[所示文段]:
____________
Research on strut optimization of azimuth thruster with contra-rotating propellers

Shanghai Powermaster Marine Co., Ltd., Shanghai 200439, China

对转式全回转舵桨的立柱优化研究由刘振华，等创作，采用知识共享署名4.0国际许可协议进行许可。

摘要

摘要: 基于雷诺平均方法与k-ω湍流模型，对不同立柱型式的对转式全回转舵桨分别进行模型尺度和实尺度下的水动力性能预报。研究结果表明，立柱前缘削薄并整体前移的优化方案，使整个舵桨的敞水效率提高1.01%；立柱采用扭曲设计，且切面引入拱度的优化方案，使得敞水效率提高1.15%。通过研究流场特性与后桨伴流监测，发现优化后的立柱可以改善立柱尾部的流动分离现象，提高后桨吸收前桨的尾涡能量，增加后桨流入量，对于提高对转式全回转舵桨的推进性能具有工程实用意义；另外，通过比较模型尺度与实尺度的研究结果，发现模型尺度的流动分离比实尺度严重。
____________
[原始材料]:
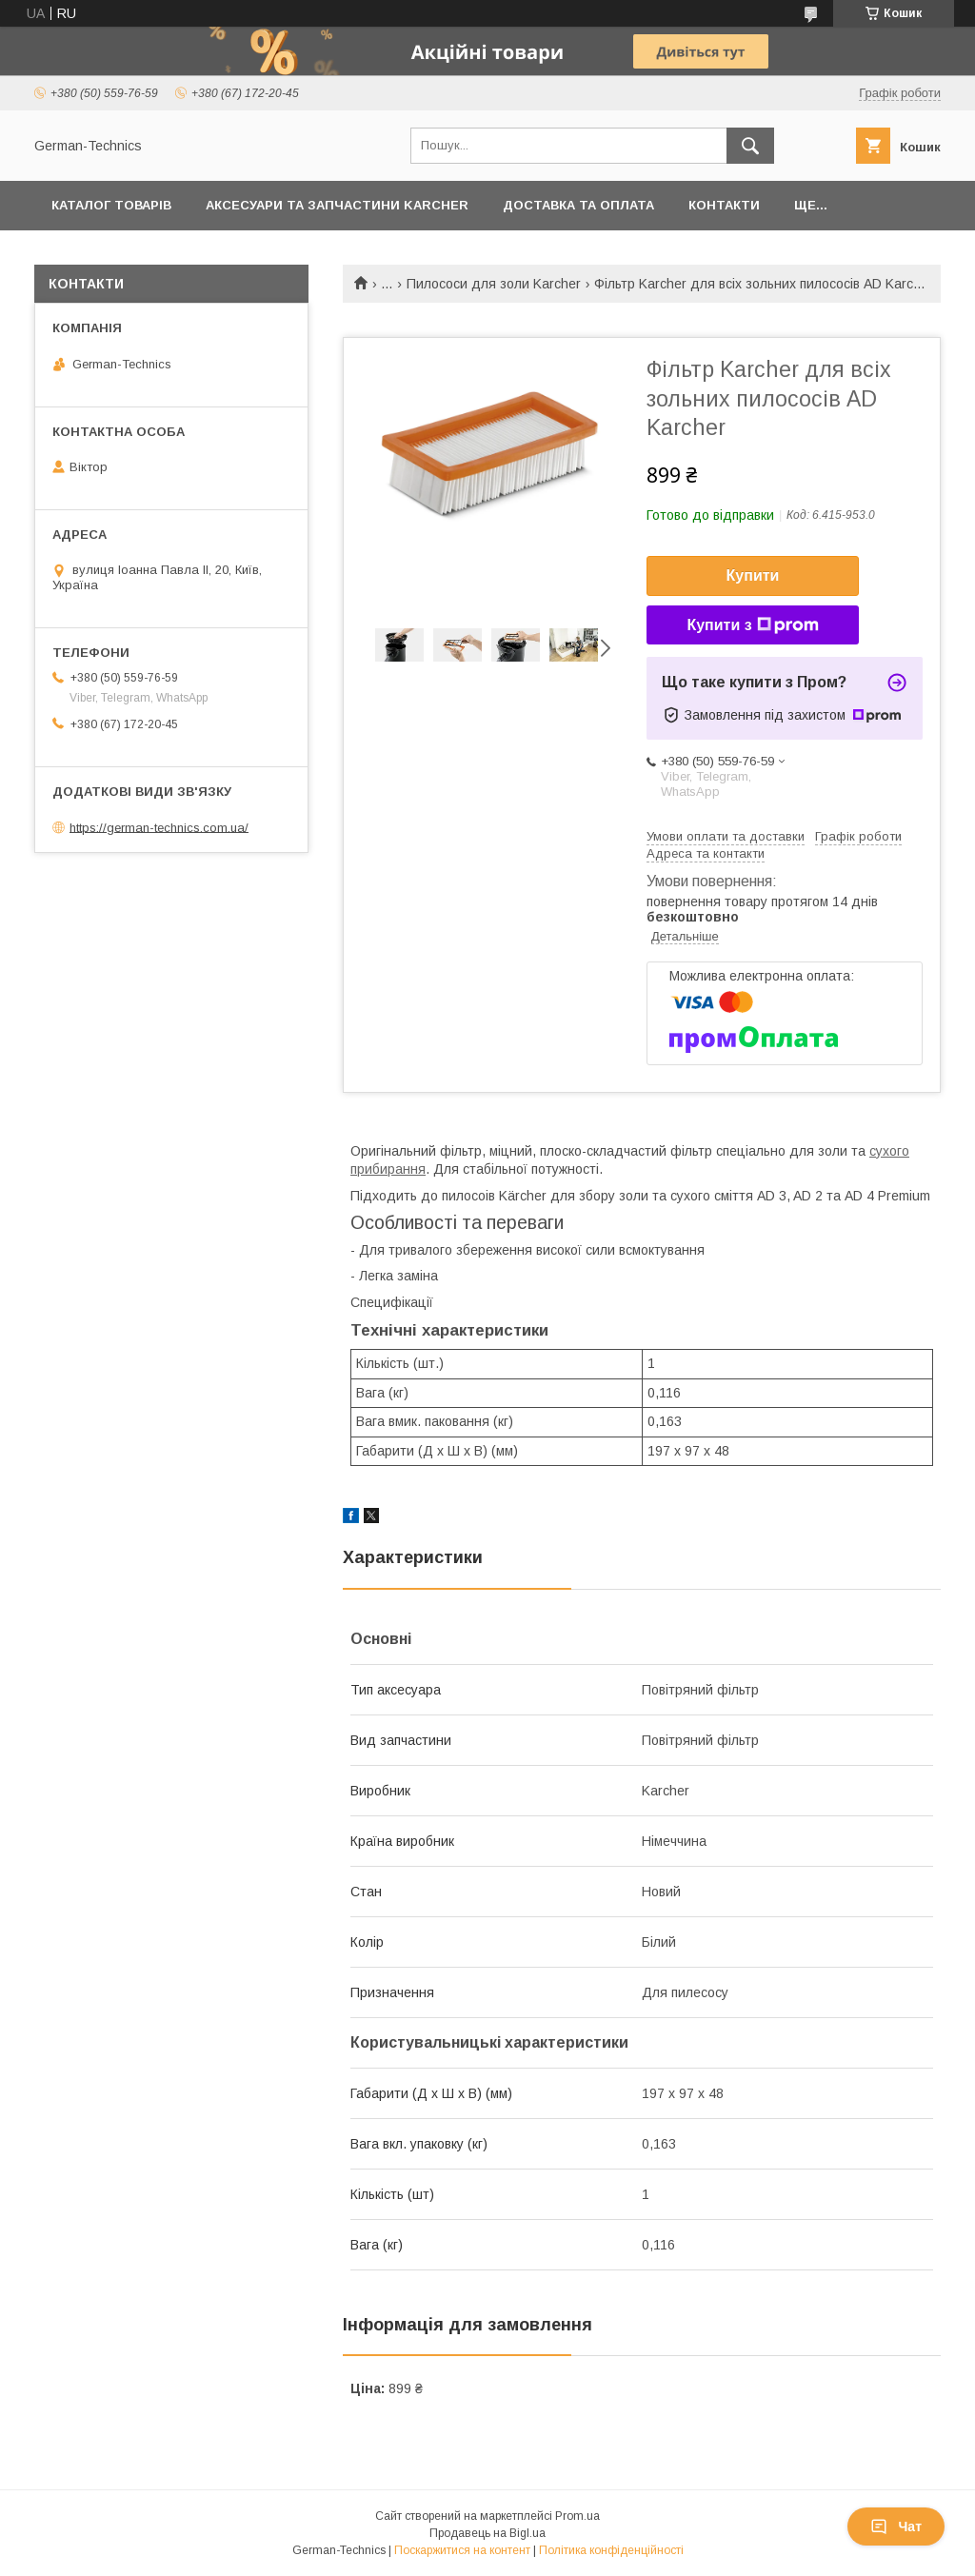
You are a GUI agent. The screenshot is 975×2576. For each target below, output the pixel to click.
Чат (896, 2526)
____________
[题目要求]:
从关于舵桨立柱优化的文段中逐字摘录自“Research on strut”起至“尺度的流动分离比实尺度严重。”止的文字，首尾两处均包括在内。 这些材料取自另外的来源。

[参考答案]:
Research on strut optimization of azimuth thruster with contra-rotating propellers

Shanghai Powermaster Marine Co., Ltd., Shanghai 200439, China

对转式全回转舵桨的立柱优化研究由刘振华，等创作，采用知识共享署名4.0国际许可协议进行许可。

摘要

摘要: 基于雷诺平均方法与k-ω湍流模型，对不同立柱型式的对转式全回转舵桨分别进行模型尺度和实尺度下的水动力性能预报。研究结果表明，立柱前缘削薄并整体前移的优化方案，使整个舵桨的敞水效率提高1.01%；立柱采用扭曲设计，且切面引入拱度的优化方案，使得敞水效率提高1.15%。通过研究流场特性与后桨伴流监测，发现优化后的立柱可以改善立柱尾部的流动分离现象，提高后桨吸收前桨的尾涡能量，增加后桨流入量，对于提高对转式全回转舵桨的推进性能具有工程实用意义；另外，通过比较模型尺度与实尺度的研究结果，发现模型尺度的流动分离比实尺度严重。